MPI_Init(&argc, &argv);
std::vector<double> observing_times;
double tstart = 544276800;
double tend = 544276800 + 3600;
int number_of_images = 10;
double dt = (tend-tstart)/(number_of_images-1);
for (int i = 0; i < 4; i++)
observing_times.push_back(tstart+i*dt);
std::string sed_image_fitted = "../../src/VRT2/DataFiles/2010_combined_fit_parameters.d";
Themis::model_shearing_spot movie(tstart, observing_times);
std::vector<double> parameters;
parameters.push_back(0.2);
parameters.push_back(std::cos(M_PI/3.0));
parameters.push_back(5.82161e7);
parameters.push_back(0.5);
parameters.push_back(-2000);
parameters.push_back(7.0);
parameters.push_back(0.0);
parameters.push_back(0.98);
parameters.push_back(0.99);
parameters.push_back(0.0);
double Nrays = 100;
movie.set_image_resolution(Nrays);
movie.set_screen_size(12);
movie.generate_model(parameters);
std::string basename = "shearing_spot_frame";
for ( size_t i = 0; i < observing_times.size(); ++i)
{
std::vector< std::vector<double>> I, alpha, beta;
movie.get_movie_frame(observing_times[i], alpha, beta, I);
double rad2M = VRT2::VRT2_Constants::D_SgrA_cm/VRT2::VRT2_Constants::M_SgrA_cm;
std::stringstream movie_name;
movie_name << basename << i << ".d";
std::ofstream movout(movie_name.str().c_str());
movout << "Nx:"
<< std::setw(15) << rad2M*alpha[0][0]
<< std::setw(15) << rad2M*alpha[alpha.size()-1].back()

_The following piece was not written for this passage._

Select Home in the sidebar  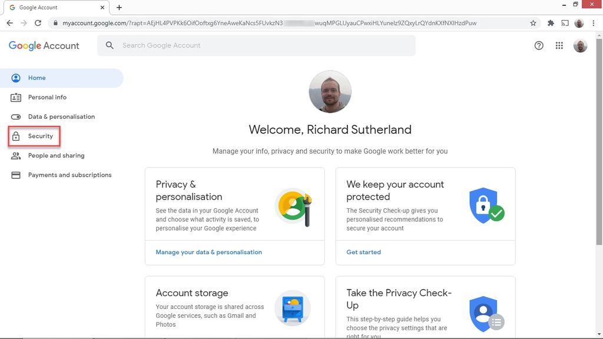point(37,77)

<< std::setw(15) << alpha.size() << std::endl;
movout << "Ny:"
<< std::setw(15) << rad2M*beta[0][0]
<< std::setw(15) << rad2M*beta[alpha.size()-1].back()
<< std::setw(15) << beta.size() << std::endl;
movout << std::setw(5) << "i"
<< std::setw(5) << "j"
<< std::setw(15) << "I (Jy/sr)"
<< std::endl;
for (size_t j=0; j<alpha[0].size(); ++j)
for (size_t i=0; i<alpha.size(); ++i)
movout << std::setw(5) << i
<< std::setw(5) << j
<< std::setw(15) << I[i][j]
<< std::endl;
movout.close();
}
MPI_Finalize();
MPI_Init(&argc, &argv);
std::vector<double> observing_times;
double tstart = 0;
double tend = 1.2*3600;
int nframes = 12;
double dt = (tend-tstart)/(nframes);
for (int i = 0; i < nframes; i++)
observing_times.push_back(tstart+i*dt);
std::string sed_image_fitted = "../../src/VRT2/DataFiles/2010_combined_fit_parameters.d";
std::vector<double> parameters;
parameters.push_back(0.2);
parameters.push_back(std::cos(M_PI/3.0));
parameters.push_back(1e8);
parameters.push_back(0.5);
parameters.push_back(0);
parameters.push_back(6.3);
parameters.push_back(0.0);
parameters.push_back(0.95);
parameters.push_back(0.99);
parameters.push_back(0.0);
double Nrays = 64;
movie.set_image_resolution(Nrays);
movie.set_screen_size(10);
movie.add_background_riaf();
movie.generate_model(parameters);
std::string basename = "shearing_spot_riaf_frame_";
for ( size_t l = 0; l < observing_times.size(); ++l)
{
std::vector< std::vector<double>> I, alpha, beta;
movie.get_movie_frame(observing_times[l], alpha, beta, I);
std::stringstream movie_name;
movie_name << basename << l << ".d";
std::ofstream movout(movie_name.str().c_str());
movout << "Nx:"
<< std::setw(15) << alpha[0][0]
<< std::setw(15) << alpha[alpha.size()-1].back()
<< std::setw(15) << alpha.size() << std::endl;
movout << "Ny:"
<< std::setw(15) << beta[0][0]
<< std::setw(15) << beta[beta.size()-1].back()
<< std::setw(15) << beta.size() << std::endl;
movout << std::setw(5) << "i"
<< std::setw(5) << "j"
<< std::setw(15) << "I (Jy/sr)"
<< std::endl;
for (size_t m=0; m< alpha[0].size(); ++m)
for (size_t n=0; n <alpha.size(); ++n)
movout << std::setw(5) << m
<< std::setw(5) << n
<< std::setw(15) << I[m][n]
<< std::endl;
movout.close();
}
MPI_Finalize();